Delivering Vaccines to Developing Countries With Drones
Using drones to deliver vaccines in low- and middle-income countries may save money and improve vaccination rates, according to new research from the Johns Hopkins Bloomberg School of Public Health and the Pittsburgh Supercomputing Center.
The cost savings would come from drones being able to deliver vaccines more quickly and cheaply than land-based methods limited by road conditions and the need for costly fuel and maintenance, the researchers note in their study, published in the journal Vaccine.
“You make all these vaccines but they’re of no value if we don’t get them to the people who need them,” said senior author Bruce Y. Lee, MD, MBA, an associate professor at the Bloomberg School. “So there is an urgent need to find new, cost-effective ways to do this.”

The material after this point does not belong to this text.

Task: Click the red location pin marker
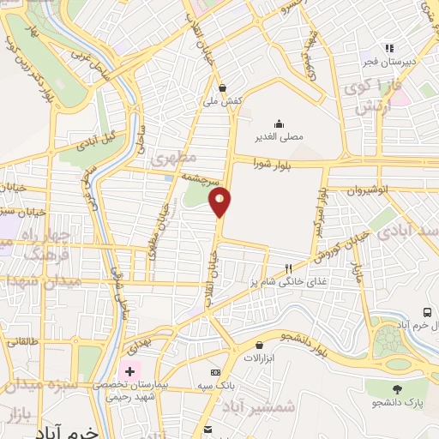click(220, 202)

In low- and middle-income countries, there are many challenges faced by immunization programs, which provide childhood vaccines such as hepatitis B, tetanus, measles, and rotavirus, and will be utilized in the future as vaccines for dengue, malaria, and Zika are developed and brought to market. After entering a country, vaccine vials typically travel by road through two to four storage locations before arriving at clinics where health workers administer doses to patients. Most vaccines need to remain refrigerated until they are used or they will spoil. Non-vaccine costs of routine immunizations are expected to rise by 80 percent between 2010 and 2020, with more than one-third of costs attributable to supply chain logistics. Supply chain inefficiencies can mean that many vaccines don’t even reach the people who need them.
Meanwhile, unmanned drones have proliferated in recent years because they can traverse difficult terrain, reduce labor costs and replace fleets of vehicles. They have been used for surveillance and in humanitarian aid delivery and are now being developed to transport medical samples and supplies, though previously little has been known whether this is a cost-effective use of the new technology.
For their study, Lee and his colleagues created a HERMES computer model to simulate a traditional land-based transportation system—a combination of trucks, motorbikes, and public transit—and compared it with an unmanned drone system for delivering vaccines as part of an immunization program. They varied characteristics such as geography, population, road conditions and vaccine schedule in order to assess which conditions would most contribute to drones offering the biggest cost savings.
They found that using drones to get vaccines to vaccination locations could slightly improve vaccine availability while producing significant savings: eight cents for every dose administered, a 20 percent savings. The researchers noted that many countries currently cover fewer than 60 percent of the population using land-based approaches.
“In many locations, vehicles that transport vaccines aren’t always available or reliable,” Lee said. “Assuming that drones are reliable, are capable of making the necessary trips, and have properly trained operators, they could be a less expensive means of transporting vaccines, especially in remote areas.”
Real-world testing must still be done to make certain that drones are a viable way to transport vaccines. And many obstacles may exist. Regulatory issues could limit their ability, maintaining and operating the equipment would require specialized tools and skills, and greater coordination would be needed between those shipping and those receiving the vaccines.
Drones are currently being tested for medical supply deliveries in rural Virginia, Bhutan and Papua New Guinea. UNICEF is testing the feasibility of using them to transport lab samples in Malawi. In Tanzania, there are efforts afoot to transport blood and essential medications.